Exercises >>
- A) According to the passage on the Elder and the Boobyalla, what cargo was the Boobyalla carrying when the fire broke out?
- B) From the passage on the Elder and the Boobyalla, copy word for word the part between "In May 1929" and "a lit fuse.", inclusive.

As for the Elder’s bruised company, after a brief layover at Departure Bay for medical attention and repairs, they calmly proceeded on their way to Portland. But if Capt. Hinckle and Pilot Thompson gave no sign of having experienced anything out of the ordinary, their relieved passengers did; they took pains to draw the reporter’s attention to the fact that “it was only through the great skill of the officers of the vessel that another sad catastrophe was not chronicled….during the 36-hour gale.”
Yes, they were experienced mariners, highly skilled in their professions. But — to successfully navigate a narrow channel sideways and without power suggests to me, at least, that more than skill was involved in the Geo. W. Elder’s escape from disaster.
Now, the Elder’s survival was just a case of blind luck, a sceptic might say. But was it chance or coincidence that the Tacoma motor vessel Boobyalla’s resident cat moved her litter to safety the night before disaster?
In May 1929 the American freighter dropped hook in Esquimalt Harbour. The first sign of trouble came when smoke was observed in her engineroom and the crew ran to their emergency stations. On a ship loaded with tinder-dry cedar shingles there was no threat greater than fire. The Boobyalla was like a floating powder keg with a lit fuse.
As the alarm spread, crewmen unlimbered fire hoses and set pumps in operation, but a growing column of smoke soon forced them to retreat. Then the Pacific Salvage Co.’s great tug S.S. Salvage King reached the scene, her company joining the battle. Time and again, the firefighters, reinforced by members of the Victoria Fire Department, were beaten back.
In desperation, they tried to scuttle the ship by cutting holes in her hull. But the Boobyalla refused to settle and the holes, intended to sink her, acted instead as draughts for the flames. When firefighters daringly removed the after hatches to get directly at the inferno, “the fire only burned with redoubled fury…”
“All day yesterday (May 12), the fire was steadily creeping forward beneath her blistering decks and in an effort to check this a large section of decking was cut away forward of the engine room to allow diver [John ‘Jumper’ Collins] to descend into the smouldering inferno with a hose to spray underneath deck cross sections.”
For hours, the heroic Collins stood by in his heavy gear but the cancer spread without pause. In the meantime, having learned of a tank of ether in the ship’s paint locker, Salvage King’s remarkable second engineer, W. Reay, fought his way below to remove the potential explosive.

Listed entries >>
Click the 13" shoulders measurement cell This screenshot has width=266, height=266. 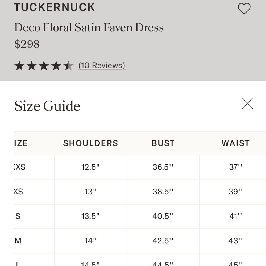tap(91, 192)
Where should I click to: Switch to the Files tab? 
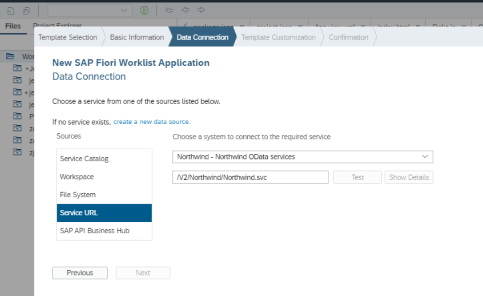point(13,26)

--

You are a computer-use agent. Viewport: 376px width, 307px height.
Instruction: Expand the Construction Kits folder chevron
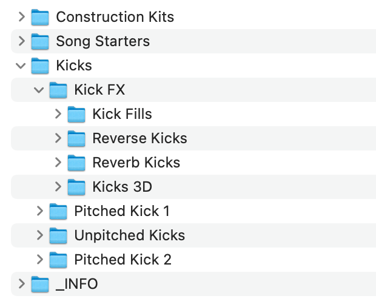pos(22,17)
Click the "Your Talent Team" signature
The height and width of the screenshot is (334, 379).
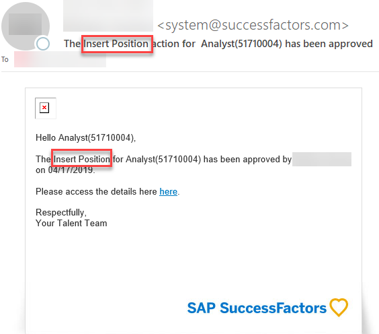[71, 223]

---

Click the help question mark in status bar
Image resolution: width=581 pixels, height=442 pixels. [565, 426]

Answer section >>
- A) Tinder-dry cedar shingles.

- B)
In May 1929 the American freighter dropped hook in Esquimalt Harbour. The first sign of trouble came when smoke was observed in her engineroom and the crew ran to their emergency stations. On a ship loaded with tinder-dry cedar shingles there was no threat greater than fire. The Boobyalla was like a floating powder keg with a lit fuse.